The music is okay, I guess, though I can't say I paid much attention to it. It all kind of blended in together to make this incredibly tedious, drum-heavy soundtrack that was impossible to escape; within an hour I felt like the guy from "The Tell-Tale Heart" who goes stark raving nuts because he can't get the beat out of his head.
After about four hours of this, I decided I'd had enough. I told my quote-unquote date that I needed to go home, whereupon he said that was fine with him and went back to searching for his erstwhile lady friend. Which might not have been so bad-if Melting Rock weren't held in a little village ten miles outside Gabriel.
I walked home. Honest to God. It was either that or hitchhike, which is something my mother would not approve of. I got back to my apartment after midnight and jumped into the shower with my stinky clothes on.
These memories were, shall we say, plenty vivid as I sat at the leisure desk listening to Sondra prattle on about what a humdinger of an assignment I'd just been shafted with. To summarize the various points of my misery:
I was not only going to the goddamn Melting Rock Music Festival, I was going there for the next five days.
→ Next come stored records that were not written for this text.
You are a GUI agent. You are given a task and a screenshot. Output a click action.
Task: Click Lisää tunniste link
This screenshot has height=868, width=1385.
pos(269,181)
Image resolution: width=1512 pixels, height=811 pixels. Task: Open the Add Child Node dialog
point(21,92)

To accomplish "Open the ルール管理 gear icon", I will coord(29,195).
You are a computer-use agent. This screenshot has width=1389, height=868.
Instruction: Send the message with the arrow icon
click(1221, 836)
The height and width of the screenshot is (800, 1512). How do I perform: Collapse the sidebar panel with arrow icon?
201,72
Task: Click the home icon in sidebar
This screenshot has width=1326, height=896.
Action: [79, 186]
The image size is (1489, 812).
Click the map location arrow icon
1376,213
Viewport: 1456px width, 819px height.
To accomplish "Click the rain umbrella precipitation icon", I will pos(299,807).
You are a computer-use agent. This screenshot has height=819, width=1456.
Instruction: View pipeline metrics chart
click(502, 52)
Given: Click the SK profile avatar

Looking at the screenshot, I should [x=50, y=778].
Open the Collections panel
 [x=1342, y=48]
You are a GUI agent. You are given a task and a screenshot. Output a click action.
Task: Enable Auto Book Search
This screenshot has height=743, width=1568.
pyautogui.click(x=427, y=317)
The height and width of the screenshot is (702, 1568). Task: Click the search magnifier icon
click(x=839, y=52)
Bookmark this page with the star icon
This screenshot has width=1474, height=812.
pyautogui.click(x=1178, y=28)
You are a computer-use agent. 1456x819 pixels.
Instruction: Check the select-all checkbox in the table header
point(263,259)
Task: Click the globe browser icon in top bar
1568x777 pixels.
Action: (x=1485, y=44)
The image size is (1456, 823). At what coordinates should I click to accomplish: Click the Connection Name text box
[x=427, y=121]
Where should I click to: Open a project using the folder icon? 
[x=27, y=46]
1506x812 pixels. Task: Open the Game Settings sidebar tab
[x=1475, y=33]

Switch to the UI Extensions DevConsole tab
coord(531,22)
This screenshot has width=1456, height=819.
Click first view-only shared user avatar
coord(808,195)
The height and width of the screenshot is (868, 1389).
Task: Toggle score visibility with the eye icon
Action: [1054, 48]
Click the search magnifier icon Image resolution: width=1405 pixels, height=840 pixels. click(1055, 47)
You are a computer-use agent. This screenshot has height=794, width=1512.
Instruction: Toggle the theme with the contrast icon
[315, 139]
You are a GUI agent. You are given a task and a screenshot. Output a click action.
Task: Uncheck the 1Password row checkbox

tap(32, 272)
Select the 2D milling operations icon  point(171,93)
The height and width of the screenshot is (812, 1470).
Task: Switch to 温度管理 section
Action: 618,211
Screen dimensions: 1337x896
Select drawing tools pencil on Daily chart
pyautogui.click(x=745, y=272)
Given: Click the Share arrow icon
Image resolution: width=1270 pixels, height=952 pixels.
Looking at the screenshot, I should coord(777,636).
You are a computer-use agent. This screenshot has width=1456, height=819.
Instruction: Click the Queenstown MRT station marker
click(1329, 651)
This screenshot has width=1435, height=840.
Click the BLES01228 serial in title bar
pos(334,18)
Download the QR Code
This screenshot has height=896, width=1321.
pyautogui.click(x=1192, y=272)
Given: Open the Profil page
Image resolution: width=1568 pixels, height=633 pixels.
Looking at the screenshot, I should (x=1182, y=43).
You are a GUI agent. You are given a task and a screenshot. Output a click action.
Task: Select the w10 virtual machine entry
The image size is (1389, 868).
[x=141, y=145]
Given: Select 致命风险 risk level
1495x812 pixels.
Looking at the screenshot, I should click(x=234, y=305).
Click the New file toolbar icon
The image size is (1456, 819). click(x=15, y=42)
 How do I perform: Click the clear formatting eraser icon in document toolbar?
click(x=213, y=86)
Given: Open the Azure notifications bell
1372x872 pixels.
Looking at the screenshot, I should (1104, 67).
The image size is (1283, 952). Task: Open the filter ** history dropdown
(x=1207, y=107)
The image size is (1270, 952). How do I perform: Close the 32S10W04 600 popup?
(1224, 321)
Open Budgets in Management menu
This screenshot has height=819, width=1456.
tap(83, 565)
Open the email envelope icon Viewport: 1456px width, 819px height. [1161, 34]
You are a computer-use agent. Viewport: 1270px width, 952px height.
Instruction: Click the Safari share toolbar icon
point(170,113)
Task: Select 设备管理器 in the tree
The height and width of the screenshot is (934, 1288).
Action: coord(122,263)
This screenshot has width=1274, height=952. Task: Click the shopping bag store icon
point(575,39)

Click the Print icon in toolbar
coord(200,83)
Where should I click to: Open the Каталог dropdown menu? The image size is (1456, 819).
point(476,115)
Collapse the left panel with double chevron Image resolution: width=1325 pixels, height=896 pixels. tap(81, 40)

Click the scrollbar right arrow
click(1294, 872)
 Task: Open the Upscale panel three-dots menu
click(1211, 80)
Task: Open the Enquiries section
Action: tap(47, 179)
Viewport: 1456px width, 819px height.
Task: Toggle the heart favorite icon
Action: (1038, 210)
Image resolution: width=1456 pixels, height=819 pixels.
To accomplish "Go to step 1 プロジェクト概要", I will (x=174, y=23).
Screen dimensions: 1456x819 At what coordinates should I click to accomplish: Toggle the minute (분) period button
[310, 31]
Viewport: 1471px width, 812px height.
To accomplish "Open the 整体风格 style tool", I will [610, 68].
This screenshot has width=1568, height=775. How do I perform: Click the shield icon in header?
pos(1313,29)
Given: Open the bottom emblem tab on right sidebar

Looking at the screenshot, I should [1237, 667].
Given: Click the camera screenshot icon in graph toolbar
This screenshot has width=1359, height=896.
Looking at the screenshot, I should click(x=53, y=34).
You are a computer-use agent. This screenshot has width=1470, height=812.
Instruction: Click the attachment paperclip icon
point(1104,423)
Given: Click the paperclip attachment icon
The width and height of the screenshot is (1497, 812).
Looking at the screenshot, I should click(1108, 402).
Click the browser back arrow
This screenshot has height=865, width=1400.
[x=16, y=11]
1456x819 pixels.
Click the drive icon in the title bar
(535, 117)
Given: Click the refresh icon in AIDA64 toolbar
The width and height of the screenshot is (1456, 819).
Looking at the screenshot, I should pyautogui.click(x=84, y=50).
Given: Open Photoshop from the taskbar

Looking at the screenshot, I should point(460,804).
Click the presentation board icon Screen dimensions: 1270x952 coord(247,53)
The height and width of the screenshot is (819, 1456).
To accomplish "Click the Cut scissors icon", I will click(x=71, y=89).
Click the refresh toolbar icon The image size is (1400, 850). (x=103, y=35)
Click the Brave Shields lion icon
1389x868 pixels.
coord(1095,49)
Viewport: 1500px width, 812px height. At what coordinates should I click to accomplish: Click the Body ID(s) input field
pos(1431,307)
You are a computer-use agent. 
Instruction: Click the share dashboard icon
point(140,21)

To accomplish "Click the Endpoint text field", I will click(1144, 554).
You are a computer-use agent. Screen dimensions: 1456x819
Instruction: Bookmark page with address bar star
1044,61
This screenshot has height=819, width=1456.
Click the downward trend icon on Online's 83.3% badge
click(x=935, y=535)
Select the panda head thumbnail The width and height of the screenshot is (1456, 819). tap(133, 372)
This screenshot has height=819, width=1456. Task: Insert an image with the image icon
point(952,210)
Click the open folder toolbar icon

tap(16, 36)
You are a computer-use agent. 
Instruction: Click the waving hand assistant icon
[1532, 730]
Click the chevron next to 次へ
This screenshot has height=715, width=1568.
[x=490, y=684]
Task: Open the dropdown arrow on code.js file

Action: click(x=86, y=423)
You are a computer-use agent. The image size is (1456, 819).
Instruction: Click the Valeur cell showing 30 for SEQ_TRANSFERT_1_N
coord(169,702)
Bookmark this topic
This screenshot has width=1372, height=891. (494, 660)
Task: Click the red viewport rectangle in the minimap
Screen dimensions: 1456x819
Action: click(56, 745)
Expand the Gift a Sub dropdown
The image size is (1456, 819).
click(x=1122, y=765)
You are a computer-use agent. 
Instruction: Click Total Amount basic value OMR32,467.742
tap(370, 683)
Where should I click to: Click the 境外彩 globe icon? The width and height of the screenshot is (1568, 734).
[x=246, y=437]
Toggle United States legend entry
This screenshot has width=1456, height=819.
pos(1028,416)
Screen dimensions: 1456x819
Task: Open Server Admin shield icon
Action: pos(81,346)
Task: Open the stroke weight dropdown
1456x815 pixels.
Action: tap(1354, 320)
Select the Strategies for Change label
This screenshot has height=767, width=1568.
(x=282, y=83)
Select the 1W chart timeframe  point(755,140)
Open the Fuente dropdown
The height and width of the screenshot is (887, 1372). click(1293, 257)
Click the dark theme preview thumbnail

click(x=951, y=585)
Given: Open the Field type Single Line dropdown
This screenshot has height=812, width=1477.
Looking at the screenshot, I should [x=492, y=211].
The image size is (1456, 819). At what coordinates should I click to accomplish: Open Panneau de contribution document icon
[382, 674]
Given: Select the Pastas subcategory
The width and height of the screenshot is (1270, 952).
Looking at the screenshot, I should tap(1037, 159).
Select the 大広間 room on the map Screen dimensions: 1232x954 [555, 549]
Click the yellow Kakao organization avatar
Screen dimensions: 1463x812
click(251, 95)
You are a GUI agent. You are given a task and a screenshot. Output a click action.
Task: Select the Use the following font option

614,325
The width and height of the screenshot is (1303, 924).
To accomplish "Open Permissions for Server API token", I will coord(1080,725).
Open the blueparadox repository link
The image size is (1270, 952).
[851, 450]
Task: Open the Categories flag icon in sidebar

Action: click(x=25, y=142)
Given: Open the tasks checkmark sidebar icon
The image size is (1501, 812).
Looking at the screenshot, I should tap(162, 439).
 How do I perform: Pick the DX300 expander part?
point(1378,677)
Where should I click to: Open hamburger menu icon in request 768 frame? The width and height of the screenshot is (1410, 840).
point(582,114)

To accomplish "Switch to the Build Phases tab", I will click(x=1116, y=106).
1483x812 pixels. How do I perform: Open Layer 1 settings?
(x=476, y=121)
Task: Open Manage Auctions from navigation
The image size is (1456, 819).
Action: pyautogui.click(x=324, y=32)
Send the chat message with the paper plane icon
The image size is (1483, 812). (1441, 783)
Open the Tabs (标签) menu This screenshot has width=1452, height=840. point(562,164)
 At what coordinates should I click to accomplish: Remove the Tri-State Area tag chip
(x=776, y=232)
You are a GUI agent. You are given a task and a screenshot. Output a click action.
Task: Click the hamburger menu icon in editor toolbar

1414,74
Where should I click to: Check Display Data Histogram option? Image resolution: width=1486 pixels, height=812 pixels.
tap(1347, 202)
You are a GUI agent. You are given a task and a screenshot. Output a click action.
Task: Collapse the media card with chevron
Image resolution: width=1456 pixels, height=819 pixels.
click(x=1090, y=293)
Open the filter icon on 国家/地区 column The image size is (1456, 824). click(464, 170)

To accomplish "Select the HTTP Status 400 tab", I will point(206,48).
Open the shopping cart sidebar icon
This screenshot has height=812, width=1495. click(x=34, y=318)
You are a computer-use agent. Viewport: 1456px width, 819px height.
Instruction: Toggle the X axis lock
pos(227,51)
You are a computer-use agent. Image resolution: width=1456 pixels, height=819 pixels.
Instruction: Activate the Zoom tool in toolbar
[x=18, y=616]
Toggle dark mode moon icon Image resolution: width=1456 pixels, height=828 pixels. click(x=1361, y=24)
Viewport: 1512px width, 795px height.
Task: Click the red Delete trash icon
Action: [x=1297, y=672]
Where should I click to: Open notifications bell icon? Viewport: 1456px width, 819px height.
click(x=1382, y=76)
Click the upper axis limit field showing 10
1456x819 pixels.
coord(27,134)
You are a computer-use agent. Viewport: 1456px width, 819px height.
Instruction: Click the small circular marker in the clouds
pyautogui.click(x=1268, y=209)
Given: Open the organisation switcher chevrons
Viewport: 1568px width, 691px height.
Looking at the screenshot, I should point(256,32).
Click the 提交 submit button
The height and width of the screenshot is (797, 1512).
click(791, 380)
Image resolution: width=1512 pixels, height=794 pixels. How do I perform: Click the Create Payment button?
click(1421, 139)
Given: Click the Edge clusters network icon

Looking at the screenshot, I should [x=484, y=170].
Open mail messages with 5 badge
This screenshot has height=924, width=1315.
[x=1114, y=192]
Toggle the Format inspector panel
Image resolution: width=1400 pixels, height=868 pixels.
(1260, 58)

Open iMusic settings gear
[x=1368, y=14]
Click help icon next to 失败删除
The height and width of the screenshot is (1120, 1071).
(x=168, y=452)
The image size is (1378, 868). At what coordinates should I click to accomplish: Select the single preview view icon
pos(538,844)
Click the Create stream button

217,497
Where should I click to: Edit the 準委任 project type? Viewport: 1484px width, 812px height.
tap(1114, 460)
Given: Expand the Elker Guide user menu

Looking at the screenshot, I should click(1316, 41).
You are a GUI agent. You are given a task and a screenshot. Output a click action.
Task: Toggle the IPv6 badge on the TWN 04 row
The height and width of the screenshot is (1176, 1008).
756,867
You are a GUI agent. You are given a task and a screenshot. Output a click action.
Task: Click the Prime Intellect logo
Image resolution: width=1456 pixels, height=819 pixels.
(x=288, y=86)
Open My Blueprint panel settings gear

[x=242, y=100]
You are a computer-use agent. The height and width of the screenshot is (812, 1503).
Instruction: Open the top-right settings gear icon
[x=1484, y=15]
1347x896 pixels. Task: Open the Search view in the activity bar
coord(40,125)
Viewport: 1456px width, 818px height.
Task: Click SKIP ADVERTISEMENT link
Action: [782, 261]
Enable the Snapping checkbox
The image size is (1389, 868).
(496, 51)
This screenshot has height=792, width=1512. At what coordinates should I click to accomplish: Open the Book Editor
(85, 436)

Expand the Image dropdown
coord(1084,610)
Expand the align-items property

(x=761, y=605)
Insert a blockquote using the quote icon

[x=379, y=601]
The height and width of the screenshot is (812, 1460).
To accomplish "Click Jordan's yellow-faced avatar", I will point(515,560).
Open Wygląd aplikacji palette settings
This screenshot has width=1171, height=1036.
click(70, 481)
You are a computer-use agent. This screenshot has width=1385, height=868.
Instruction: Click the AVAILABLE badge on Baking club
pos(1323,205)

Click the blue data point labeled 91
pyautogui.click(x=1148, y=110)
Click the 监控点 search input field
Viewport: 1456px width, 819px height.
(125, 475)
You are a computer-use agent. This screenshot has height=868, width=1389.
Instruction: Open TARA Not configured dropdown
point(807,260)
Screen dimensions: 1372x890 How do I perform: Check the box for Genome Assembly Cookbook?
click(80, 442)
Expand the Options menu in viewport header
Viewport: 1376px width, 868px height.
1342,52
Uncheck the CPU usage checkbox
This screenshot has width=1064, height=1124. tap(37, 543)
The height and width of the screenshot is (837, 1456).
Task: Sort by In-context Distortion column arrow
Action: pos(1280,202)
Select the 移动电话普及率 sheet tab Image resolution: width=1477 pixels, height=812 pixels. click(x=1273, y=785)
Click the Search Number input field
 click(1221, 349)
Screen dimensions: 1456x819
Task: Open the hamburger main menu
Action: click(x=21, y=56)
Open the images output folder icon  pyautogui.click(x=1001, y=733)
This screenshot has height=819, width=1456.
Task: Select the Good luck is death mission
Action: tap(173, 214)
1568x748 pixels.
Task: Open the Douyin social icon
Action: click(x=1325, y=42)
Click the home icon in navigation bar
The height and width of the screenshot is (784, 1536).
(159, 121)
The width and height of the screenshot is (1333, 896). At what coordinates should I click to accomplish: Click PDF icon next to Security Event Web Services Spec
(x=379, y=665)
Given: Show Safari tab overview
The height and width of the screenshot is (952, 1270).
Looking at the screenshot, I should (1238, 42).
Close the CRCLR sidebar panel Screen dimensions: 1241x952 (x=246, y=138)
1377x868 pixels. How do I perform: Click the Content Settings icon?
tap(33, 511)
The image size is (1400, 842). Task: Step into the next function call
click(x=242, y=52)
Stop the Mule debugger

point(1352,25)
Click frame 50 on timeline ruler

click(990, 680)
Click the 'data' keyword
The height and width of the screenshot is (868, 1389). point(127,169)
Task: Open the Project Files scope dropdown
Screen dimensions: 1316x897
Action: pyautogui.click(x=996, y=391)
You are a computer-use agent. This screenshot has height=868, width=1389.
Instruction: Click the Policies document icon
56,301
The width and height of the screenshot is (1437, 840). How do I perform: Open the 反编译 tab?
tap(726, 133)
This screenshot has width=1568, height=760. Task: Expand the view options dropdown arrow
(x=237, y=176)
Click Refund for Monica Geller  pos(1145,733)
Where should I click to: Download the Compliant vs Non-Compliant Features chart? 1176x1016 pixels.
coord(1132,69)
I was actually going to have to talk to people who frequent such events. Then I was going to have to write down what they said and churn out stories that presumably made it look like I gave a damn.
I was going to have to eat a lot of greasy carnival food. (Okay, maybe this part wasn't so bad.)
Any plans to spend the weekend in the boudoir of a very attractive policeman named Brian Cody were out the window. And, worst of all:
I was going to spend the next four nights in a tent. Four. In a tent.
I was pondering this litany of misfortune when my newsroom compadres finally started filing in. I was on the point of unloading on one Jake Madison when I realized that-big surprise-he was already very much in the know.